DATASET RECORDS =
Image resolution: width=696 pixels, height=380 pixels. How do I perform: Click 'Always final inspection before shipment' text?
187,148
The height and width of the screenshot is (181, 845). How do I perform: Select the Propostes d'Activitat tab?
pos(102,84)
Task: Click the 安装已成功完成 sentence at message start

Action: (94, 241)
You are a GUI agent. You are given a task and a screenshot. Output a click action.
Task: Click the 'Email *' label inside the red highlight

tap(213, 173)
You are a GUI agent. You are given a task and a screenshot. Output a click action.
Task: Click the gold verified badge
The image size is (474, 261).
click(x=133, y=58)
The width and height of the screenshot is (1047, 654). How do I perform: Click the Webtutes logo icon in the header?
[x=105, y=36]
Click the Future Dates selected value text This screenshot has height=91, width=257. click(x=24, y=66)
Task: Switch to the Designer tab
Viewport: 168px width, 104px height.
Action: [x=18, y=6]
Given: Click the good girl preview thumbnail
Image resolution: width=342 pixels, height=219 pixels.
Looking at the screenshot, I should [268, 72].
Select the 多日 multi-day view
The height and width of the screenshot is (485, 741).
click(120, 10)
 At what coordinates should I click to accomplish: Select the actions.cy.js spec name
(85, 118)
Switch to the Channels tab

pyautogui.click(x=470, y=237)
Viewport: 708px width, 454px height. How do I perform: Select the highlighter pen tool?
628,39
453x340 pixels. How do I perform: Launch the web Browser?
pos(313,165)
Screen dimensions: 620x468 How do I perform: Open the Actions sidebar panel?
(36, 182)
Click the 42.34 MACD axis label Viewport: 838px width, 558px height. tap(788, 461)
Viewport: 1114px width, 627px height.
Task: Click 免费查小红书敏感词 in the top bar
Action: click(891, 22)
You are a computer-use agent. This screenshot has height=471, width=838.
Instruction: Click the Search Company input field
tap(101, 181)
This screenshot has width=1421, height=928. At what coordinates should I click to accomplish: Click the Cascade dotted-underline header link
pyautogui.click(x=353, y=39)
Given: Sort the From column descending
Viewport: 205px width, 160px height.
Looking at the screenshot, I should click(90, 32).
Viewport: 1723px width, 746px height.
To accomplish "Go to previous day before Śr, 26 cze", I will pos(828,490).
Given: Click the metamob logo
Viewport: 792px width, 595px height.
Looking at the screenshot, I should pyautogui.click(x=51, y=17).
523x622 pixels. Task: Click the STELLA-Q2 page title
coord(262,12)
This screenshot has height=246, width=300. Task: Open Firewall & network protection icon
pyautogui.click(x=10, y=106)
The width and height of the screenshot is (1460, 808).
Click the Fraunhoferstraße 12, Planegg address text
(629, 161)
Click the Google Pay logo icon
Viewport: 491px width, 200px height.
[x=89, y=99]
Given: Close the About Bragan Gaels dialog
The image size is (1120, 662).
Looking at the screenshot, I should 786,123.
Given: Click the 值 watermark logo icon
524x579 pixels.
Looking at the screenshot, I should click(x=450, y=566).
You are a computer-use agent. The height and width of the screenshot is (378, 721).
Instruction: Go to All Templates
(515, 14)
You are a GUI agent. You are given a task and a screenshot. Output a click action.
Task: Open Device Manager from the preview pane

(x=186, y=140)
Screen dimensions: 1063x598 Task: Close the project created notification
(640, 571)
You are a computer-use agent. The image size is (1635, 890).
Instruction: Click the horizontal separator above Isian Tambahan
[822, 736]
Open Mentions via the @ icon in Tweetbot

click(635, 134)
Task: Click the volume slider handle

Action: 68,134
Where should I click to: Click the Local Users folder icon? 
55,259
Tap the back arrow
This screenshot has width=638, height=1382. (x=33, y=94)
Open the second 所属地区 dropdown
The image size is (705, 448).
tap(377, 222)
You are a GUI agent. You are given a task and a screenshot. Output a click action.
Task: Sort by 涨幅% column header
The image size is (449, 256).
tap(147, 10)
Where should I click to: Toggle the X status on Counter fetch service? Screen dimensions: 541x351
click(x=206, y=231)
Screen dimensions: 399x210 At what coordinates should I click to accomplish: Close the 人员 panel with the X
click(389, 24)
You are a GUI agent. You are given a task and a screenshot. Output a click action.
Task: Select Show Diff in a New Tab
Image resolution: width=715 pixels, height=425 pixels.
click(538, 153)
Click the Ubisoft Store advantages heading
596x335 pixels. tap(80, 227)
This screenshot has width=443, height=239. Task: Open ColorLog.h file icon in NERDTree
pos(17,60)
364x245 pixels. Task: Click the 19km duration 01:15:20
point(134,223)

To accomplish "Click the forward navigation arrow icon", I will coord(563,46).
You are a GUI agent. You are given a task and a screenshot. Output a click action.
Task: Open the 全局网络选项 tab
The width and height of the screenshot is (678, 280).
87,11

DESCRIPTION OF THE TASK = The records above are to be repeated exactly, in their entirety.

WRITTEN SOLUTION =
Image resolution: width=696 pixels, height=380 pixels. How do I perform: Click 'Always final inspection before shipment' text?
187,148
The height and width of the screenshot is (181, 845). How do I perform: Select the Propostes d'Activitat tab?
pos(102,84)
Task: Click the 安装已成功完成 sentence at message start

Action: (94, 241)
You are a GUI agent. You are given a task and a screenshot. Output a click action.
Task: Click the 'Email *' label inside the red highlight

tap(213, 173)
You are a GUI agent. You are given a task and a screenshot. Output a click action.
Task: Click the gold verified badge
The image size is (474, 261).
click(x=133, y=58)
The width and height of the screenshot is (1047, 654). How do I perform: Click the Webtutes logo icon in the header?
[x=105, y=36]
Click the Future Dates selected value text This screenshot has height=91, width=257. click(x=24, y=66)
Task: Switch to the Designer tab
Viewport: 168px width, 104px height.
Action: [x=18, y=6]
Given: Click the good girl preview thumbnail
Image resolution: width=342 pixels, height=219 pixels.
Looking at the screenshot, I should [268, 72].
Select the 多日 multi-day view
The height and width of the screenshot is (485, 741).
click(120, 10)
 At what coordinates should I click to accomplish: Select the actions.cy.js spec name
(85, 118)
Switch to the Channels tab

pyautogui.click(x=470, y=237)
Viewport: 708px width, 454px height. How do I perform: Select the highlighter pen tool?
628,39
453x340 pixels. How do I perform: Launch the web Browser?
pos(313,165)
Screen dimensions: 620x468 How do I perform: Open the Actions sidebar panel?
(36, 182)
Click the 42.34 MACD axis label Viewport: 838px width, 558px height. tap(788, 461)
Viewport: 1114px width, 627px height.
Task: Click 免费查小红书敏感词 in the top bar
Action: click(891, 22)
You are a computer-use agent. This screenshot has height=471, width=838.
Instruction: Click the Search Company input field
tap(101, 181)
This screenshot has width=1421, height=928. At what coordinates should I click to accomplish: Click the Cascade dotted-underline header link
pyautogui.click(x=353, y=39)
Given: Sort the From column descending
Viewport: 205px width, 160px height.
Looking at the screenshot, I should click(90, 32).
Viewport: 1723px width, 746px height.
To accomplish "Go to previous day before Śr, 26 cze", I will pos(828,490).
Given: Click the metamob logo
Viewport: 792px width, 595px height.
Looking at the screenshot, I should pyautogui.click(x=51, y=17).
523x622 pixels. Task: Click the STELLA-Q2 page title
coord(262,12)
This screenshot has height=246, width=300. Task: Open Firewall & network protection icon
pyautogui.click(x=10, y=106)
The width and height of the screenshot is (1460, 808).
Click the Fraunhoferstraße 12, Planegg address text
(629, 161)
Click the Google Pay logo icon
Viewport: 491px width, 200px height.
[x=89, y=99]
Given: Close the About Bragan Gaels dialog
The image size is (1120, 662).
Looking at the screenshot, I should 786,123.
Given: Click the 值 watermark logo icon
524x579 pixels.
Looking at the screenshot, I should click(x=450, y=566).
You are a computer-use agent. The height and width of the screenshot is (378, 721).
Instruction: Go to All Templates
(515, 14)
You are a GUI agent. You are given a task and a screenshot. Output a click action.
Task: Open Device Manager from the preview pane

(x=186, y=140)
Screen dimensions: 1063x598 Task: Close the project created notification
(640, 571)
You are a computer-use agent. The image size is (1635, 890).
Instruction: Click the horizontal separator above Isian Tambahan
[822, 736]
Open Mentions via the @ icon in Tweetbot

click(635, 134)
Task: Click the volume slider handle

Action: 68,134
Where should I click to: Click the Local Users folder icon? 
55,259
Tap the back arrow
This screenshot has width=638, height=1382. (x=33, y=94)
Open the second 所属地区 dropdown
The image size is (705, 448).
tap(377, 222)
You are a GUI agent. You are given a task and a screenshot. Output a click action.
Task: Sort by 涨幅% column header
The image size is (449, 256).
tap(147, 10)
Where should I click to: Toggle the X status on Counter fetch service? Screen dimensions: 541x351
click(x=206, y=231)
Screen dimensions: 399x210 At what coordinates should I click to accomplish: Close the 人员 panel with the X
click(389, 24)
You are a GUI agent. You are given a task and a screenshot. Output a click action.
Task: Select Show Diff in a New Tab
Image resolution: width=715 pixels, height=425 pixels.
click(538, 153)
Click the Ubisoft Store advantages heading
596x335 pixels. tap(80, 227)
This screenshot has width=443, height=239. Task: Open ColorLog.h file icon in NERDTree
pos(17,60)
364x245 pixels. Task: Click the 19km duration 01:15:20
point(134,223)

To accomplish "Click the forward navigation arrow icon", I will coord(563,46).
You are a GUI agent. You are given a task and a screenshot. Output a click action.
Task: Open the 全局网络选项 tab
The width and height of the screenshot is (678, 280).
87,11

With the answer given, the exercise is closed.